Problem description: Write back, word for word, the lines from the one containing "You are a GUI" to the end of the listing below. Include nothing else, and no pictures.
▽
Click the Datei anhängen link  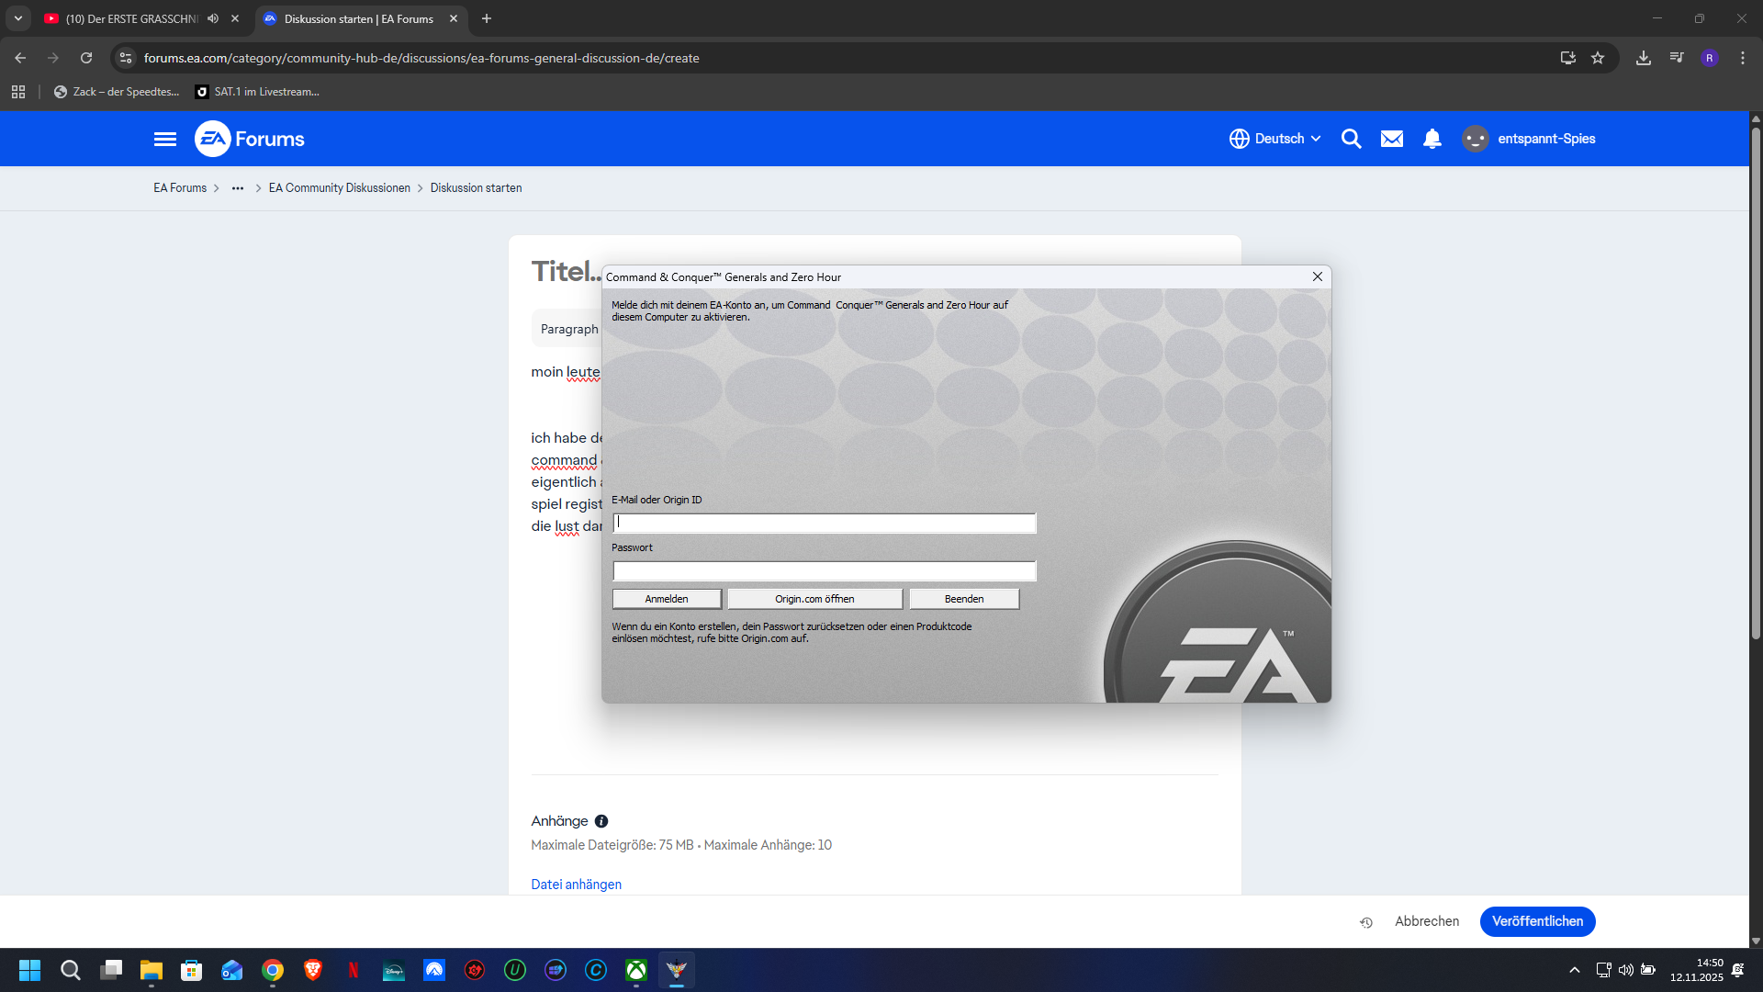click(576, 885)
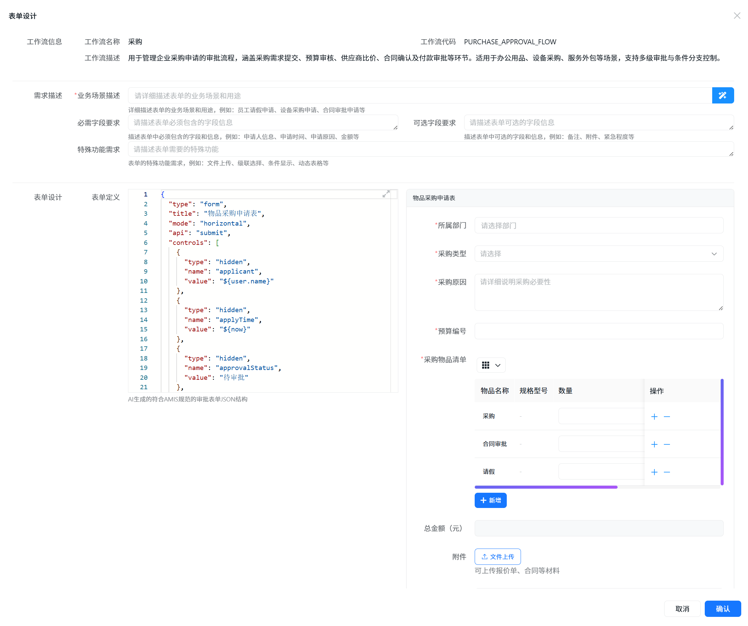Open the table column grid toggle dropdown
Image resolution: width=748 pixels, height=626 pixels.
491,365
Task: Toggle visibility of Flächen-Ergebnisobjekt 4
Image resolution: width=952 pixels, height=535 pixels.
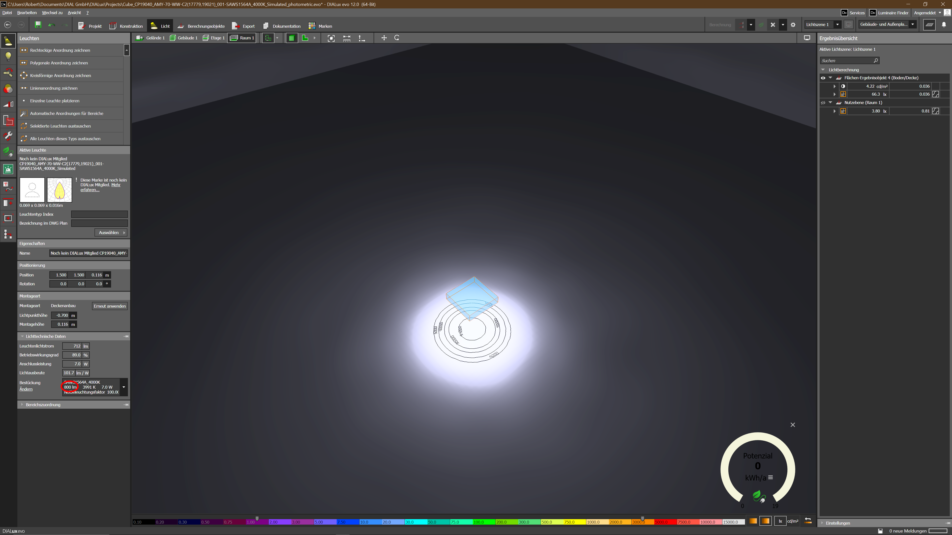Action: pyautogui.click(x=823, y=78)
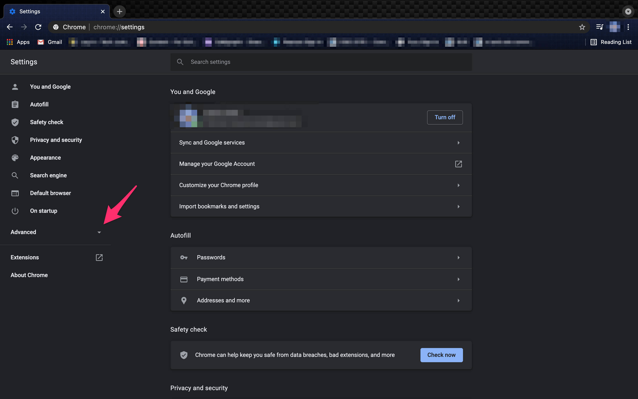Select Privacy and security in sidebar
Screen dimensions: 638x399
56,140
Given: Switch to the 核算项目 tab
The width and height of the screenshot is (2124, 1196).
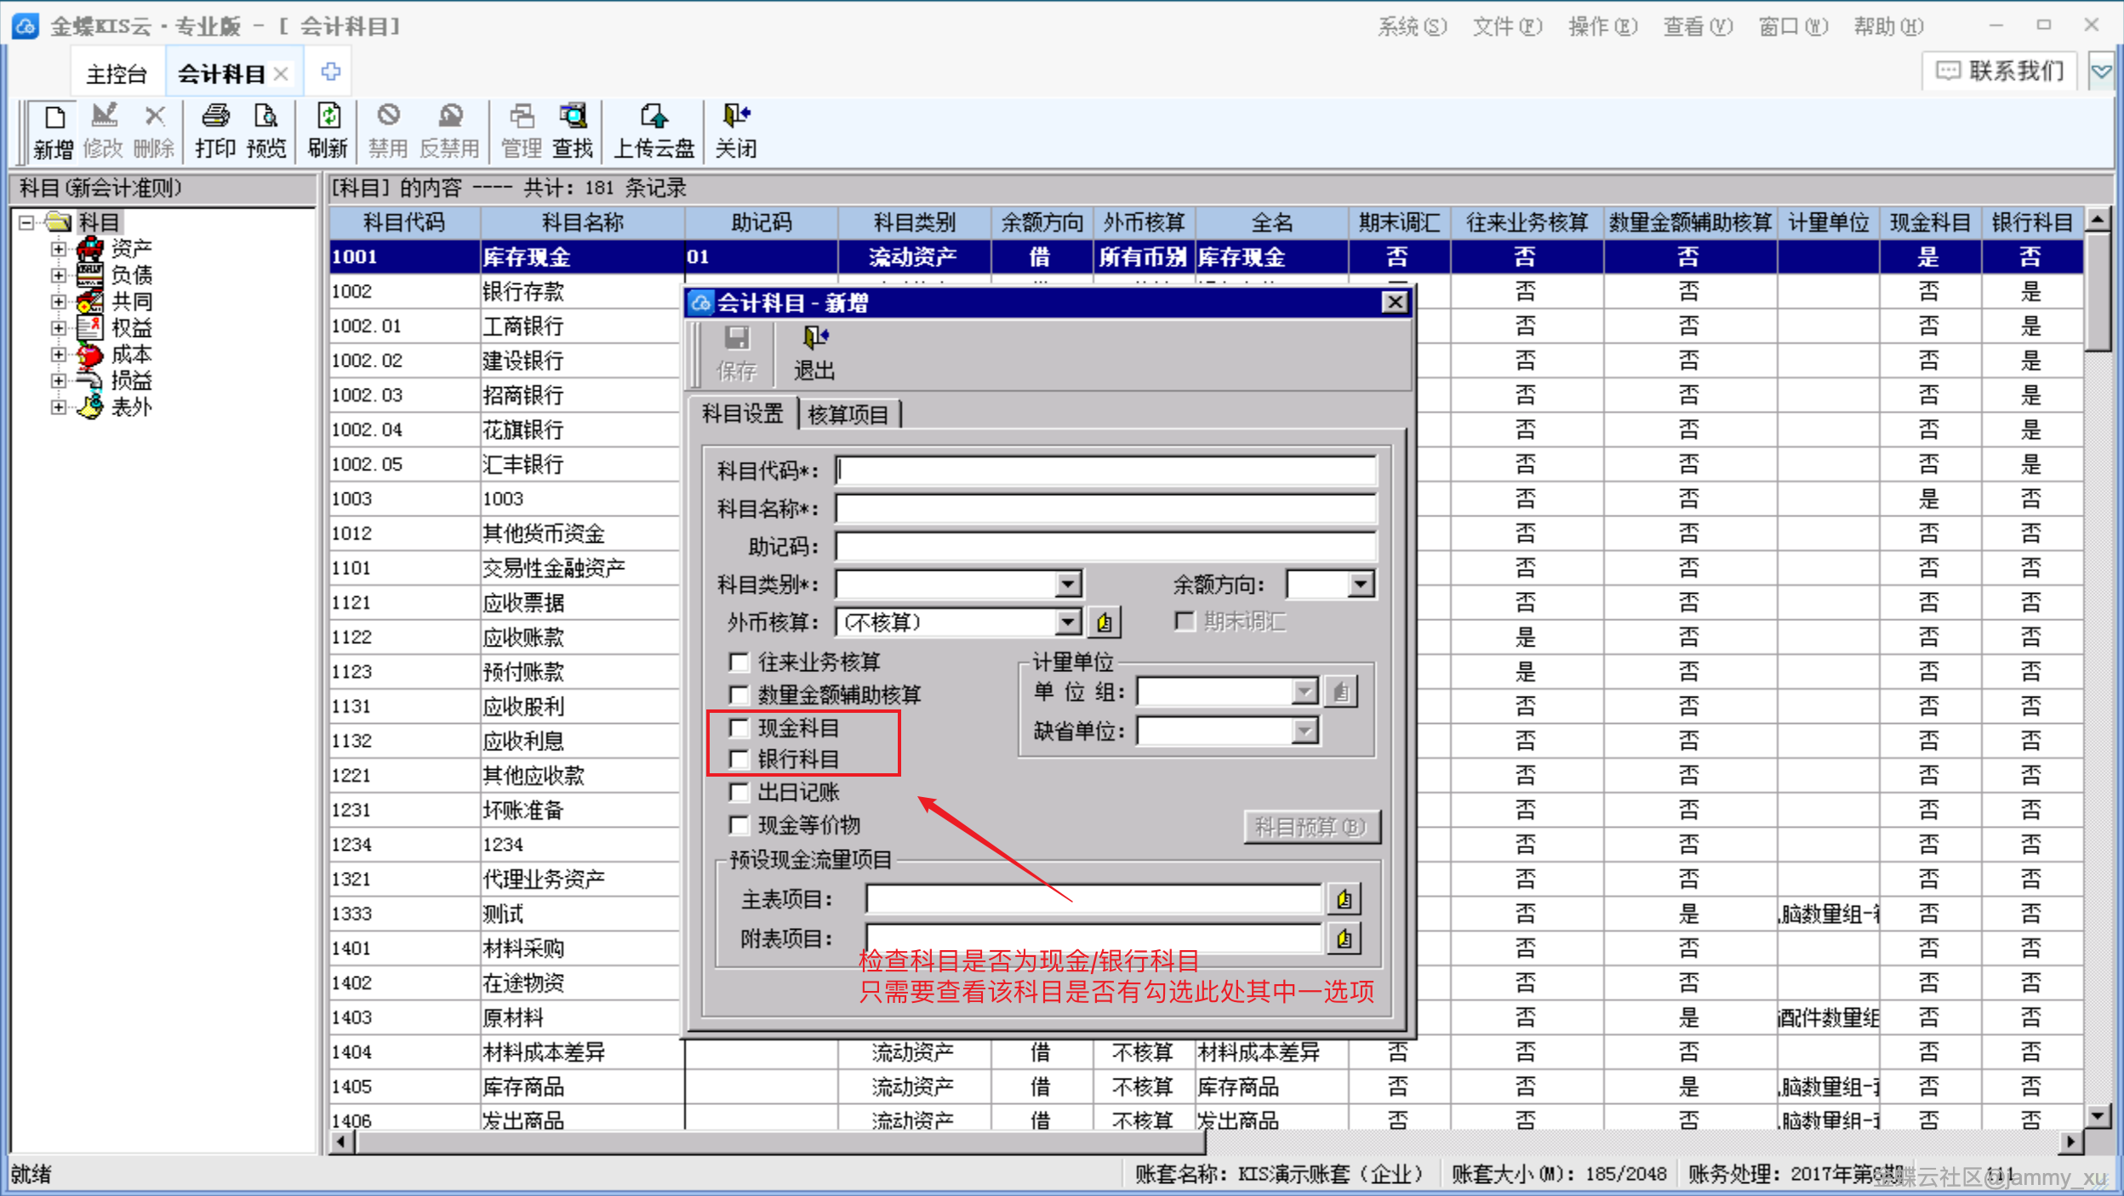Looking at the screenshot, I should point(848,415).
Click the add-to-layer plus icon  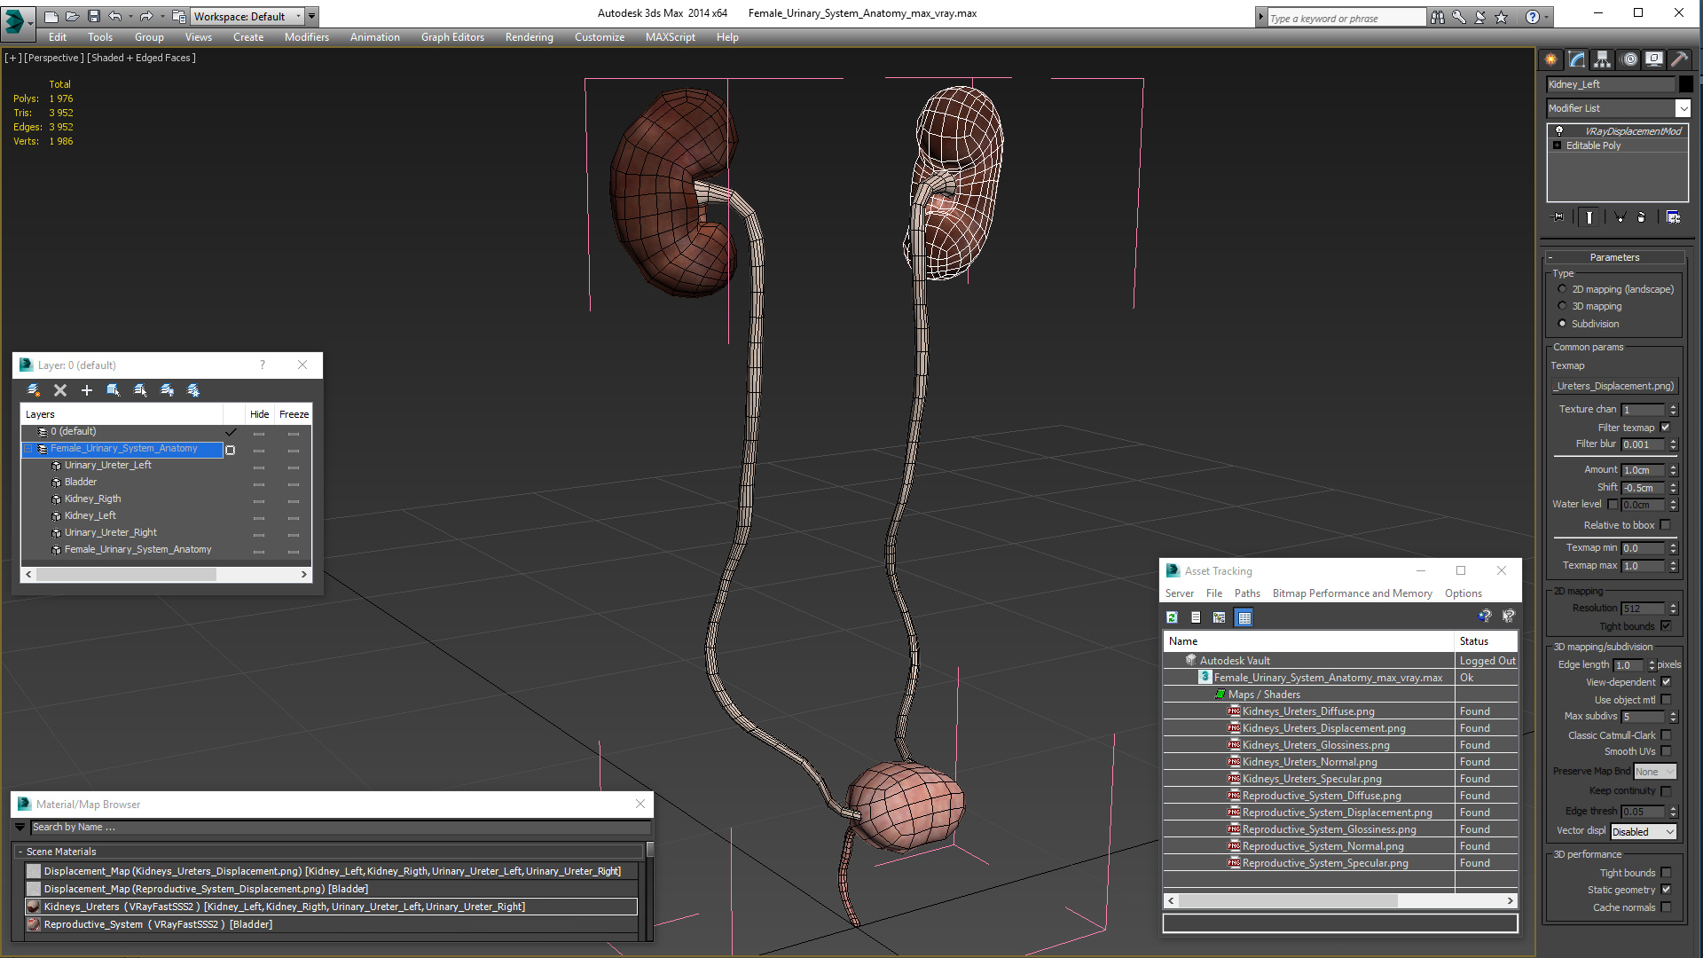pyautogui.click(x=87, y=390)
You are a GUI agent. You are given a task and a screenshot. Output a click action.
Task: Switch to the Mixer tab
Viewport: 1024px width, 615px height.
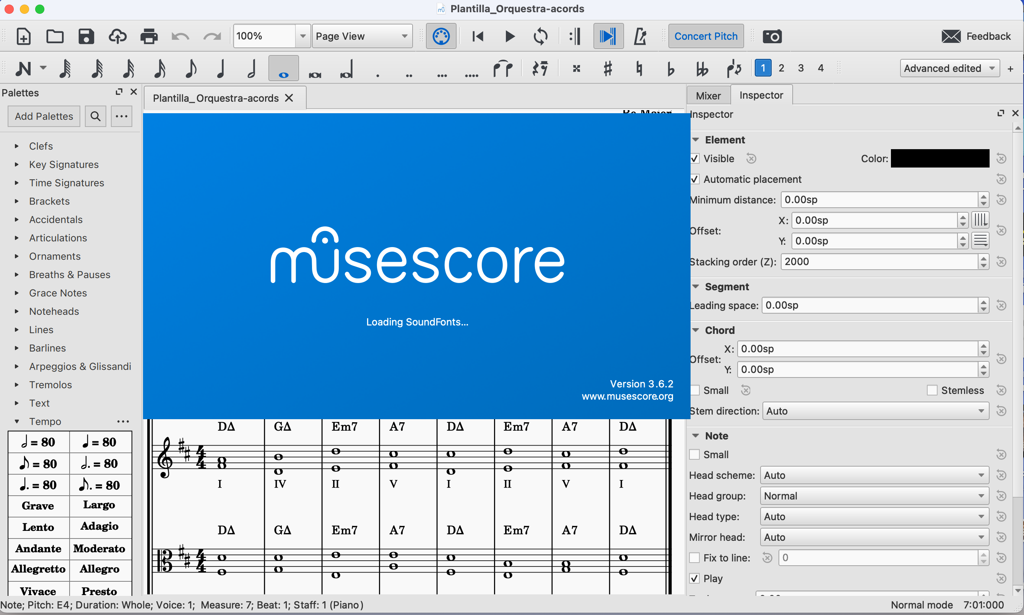(708, 96)
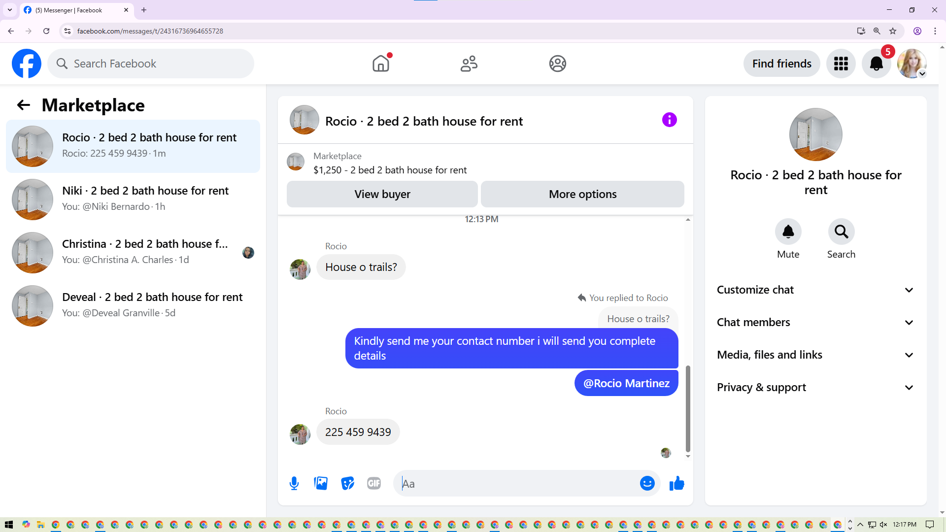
△
The completed task:
You are a GUI agent. You are given a task and a screenshot. Output a click action.
Task: Switch to the Mixer tab
Viewport: 1024px width, 615px height.
(708, 96)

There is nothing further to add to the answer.